# TEXTO SELECIONADO
....................

A ignorância, o desconhecimento sobre os Tenharim misturado as práticas de má fé patrocinadas pelos poderosos da região do sul do Amazonas – madeireiros e fazendeiros principalmente - resultaram em um perigoso caldo preconceituoso a serviço de propósitos que certamente não podem ser declarados: “[...] Tudo isso por que, segundo a tradição e o Pajé, as pessoas do carro preto deveriam ser sacrificadas, caso contrário, a alma do "Cacique embriagado" não se salvaria! [...]”. Historinhas que parecem inocentes, mas que são mentiras exóticas produzidas com finalidades muito bem definidas: de estimular o ódio étnico da população contra os indígenas.

É preciso que fique claro que as imposições culturais que o Povo Tenharim sofreu - quem conhece um pouco da história desta etnia sabe disso - que infelizmente não existe mais a figura do Pajé em sua estrutura social, assim é inverídica a afirmação de que: “[...] o Pajé desta tribo (Tenharin) teve um "sonho"zzz... Onde ele viu que o tal cacique, não havia morrido de acidente e sim ‘atropelado’ por um "carro preto"[...]”. Outra coisa que precisa ser esclarecida é a de que na cosmologia tradicional Tenharim não existe figura de alma vagando por aí.

Há uma explicita desmoralização dos Povos Indígenas: “[...] este (cacique) encontrava-se em total estado de embriagues!”[...]”, uma informação claramente em desfavor dos índios que serve apenas para desqualificar,  difamar, veiculadas com freqüência nas redes sociais e veículos eletrônicos. 

O texto reproduz a velha cantilena de que os índios são privilegiados pelo governo: “[...] tem total apoio do governo federal, e são tratados como população prioritária, recebem todos os benefícios existentes em lei e ainda acham podem tudo![...]”, isso é coisa de quem não acompanha os embates do movimento indígena com o  governo federal. E duvido que os índios como a exemplo de outros cidadãos e cidadãs tenham efetivamente acesso a todos os seus direitos. Em Humaitá atividades neste sentido foram desenvolvidas no ano passado.

....................

# LISTAGEM DE DADOS

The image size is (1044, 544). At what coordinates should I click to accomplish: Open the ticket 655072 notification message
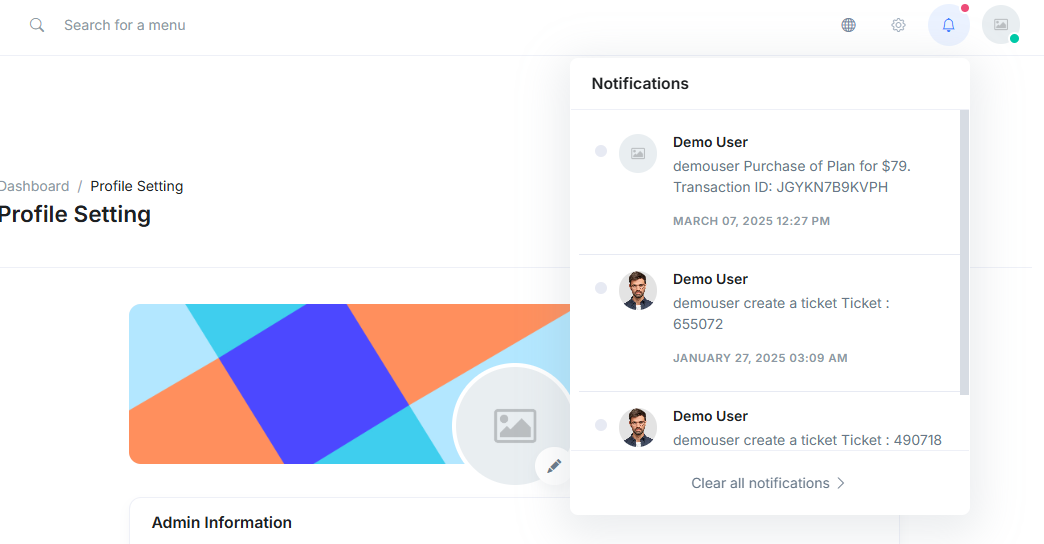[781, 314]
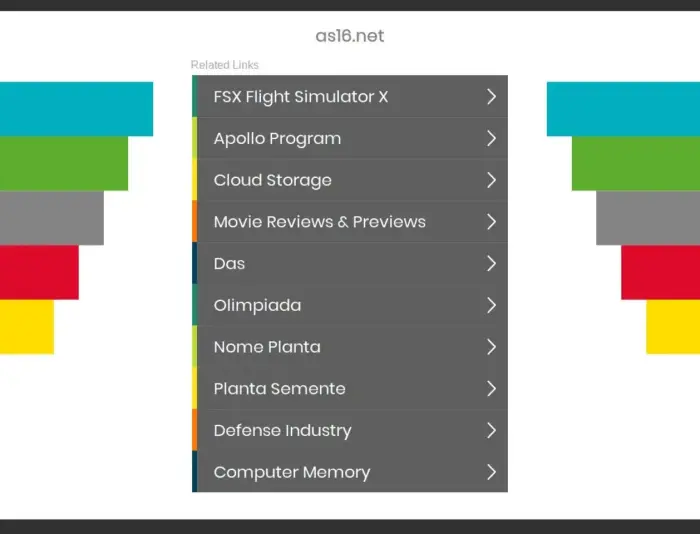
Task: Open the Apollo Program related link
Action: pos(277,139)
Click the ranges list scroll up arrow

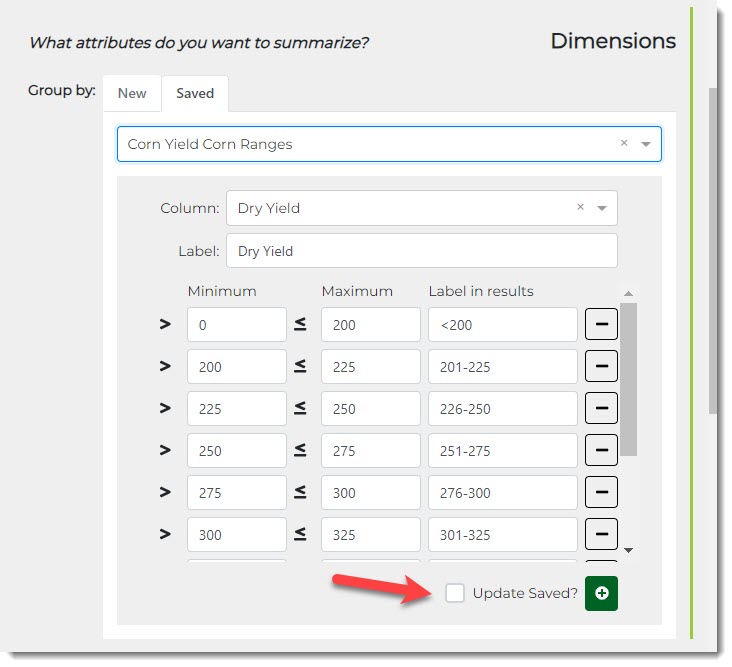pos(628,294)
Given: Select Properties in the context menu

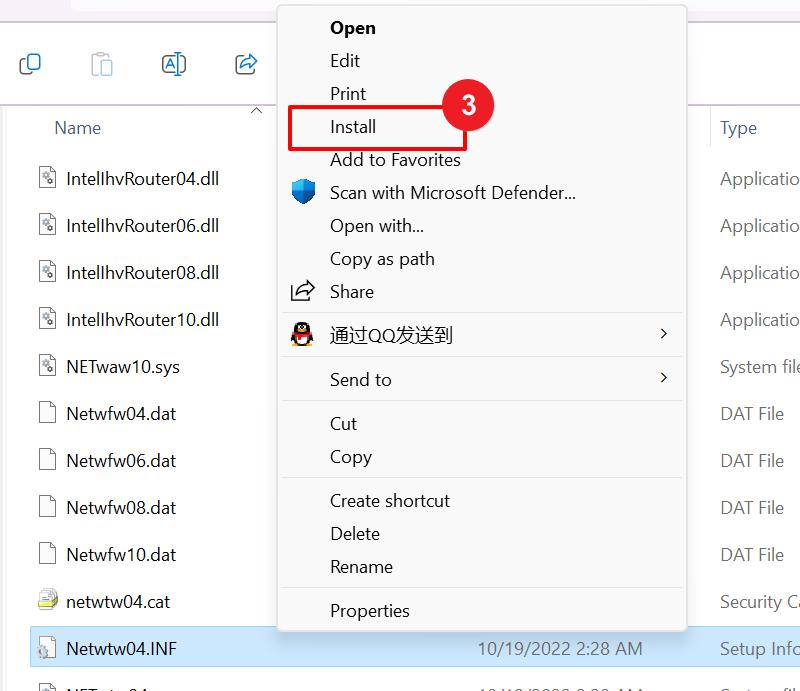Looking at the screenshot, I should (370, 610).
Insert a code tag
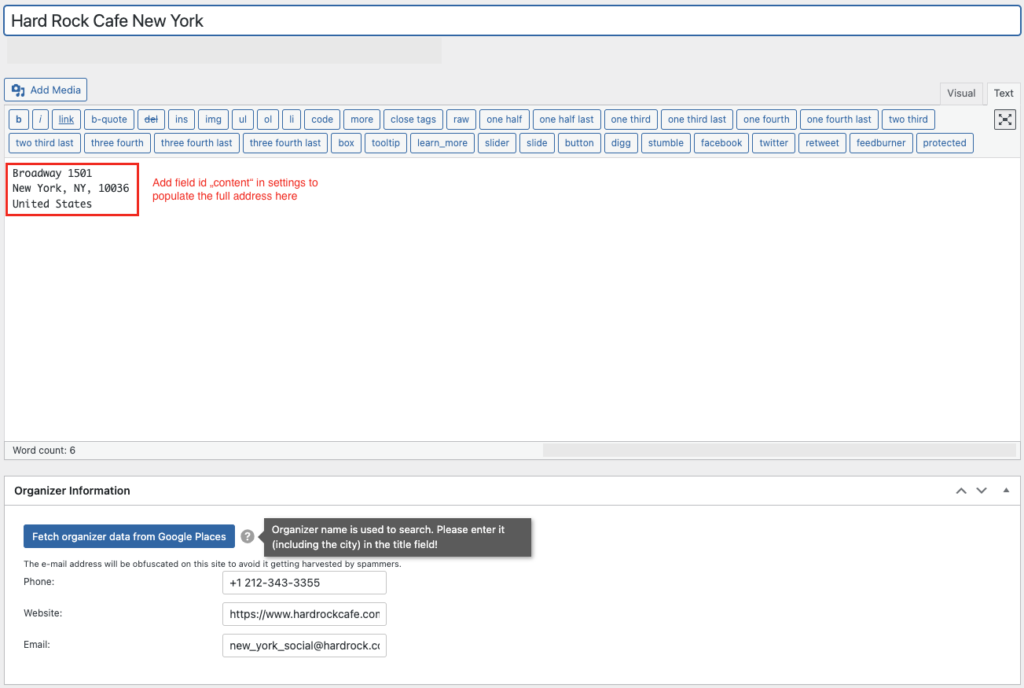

....................

# TAREFAS
1: Copie fielmente o trecho do texto sobre os Tenharim entre "É preciso que" e "e veículos eletrônicos.", inclusive.
2: Sobre o texto dos Tenharim:
(a) Quais poderosos da região do sul do Amazonas são citados principalmente?
(b) Que figura não existe mais na estrutura social do Povo Tenharim?
(c) Em que cidade foram desenvolvidas atividades no ano passado?
O material não tem relação com o texto sobre os Tenharim.

# RESPOSTAS
1:
É preciso que fique claro que as imposições culturais que o Povo Tenharim sofreu - quem conhece um pouco da história desta etnia sabe disso - que infelizmente não existe mais a figura do Pajé em sua estrutura social, assim é inverídica a afirmação de que: “[...] o Pajé desta tribo (Tenharin) teve um "sonho"zzz... Onde ele viu que o tal cacique, não havia morrido de acidente e sim ‘atropelado’ por um "carro preto"[...]”. Outra coisa que precisa ser esclarecida é a de que na cosmologia tradicional Tenharim não existe figura de alma vagando por aí.

Há uma explicita desmoralização dos Povos Indígenas: “[...] este (cacique) encontrava-se em total estado de embriagues!”[...]”, uma informação claramente em desfavor dos índios que serve apenas para desqualificar,  difamar, veiculadas com freqüência nas redes sociais e veículos eletrônicos.

2:
(a) Madeireiros e fazendeiros.
(b) O Pajé.
(c) Em Humaitá.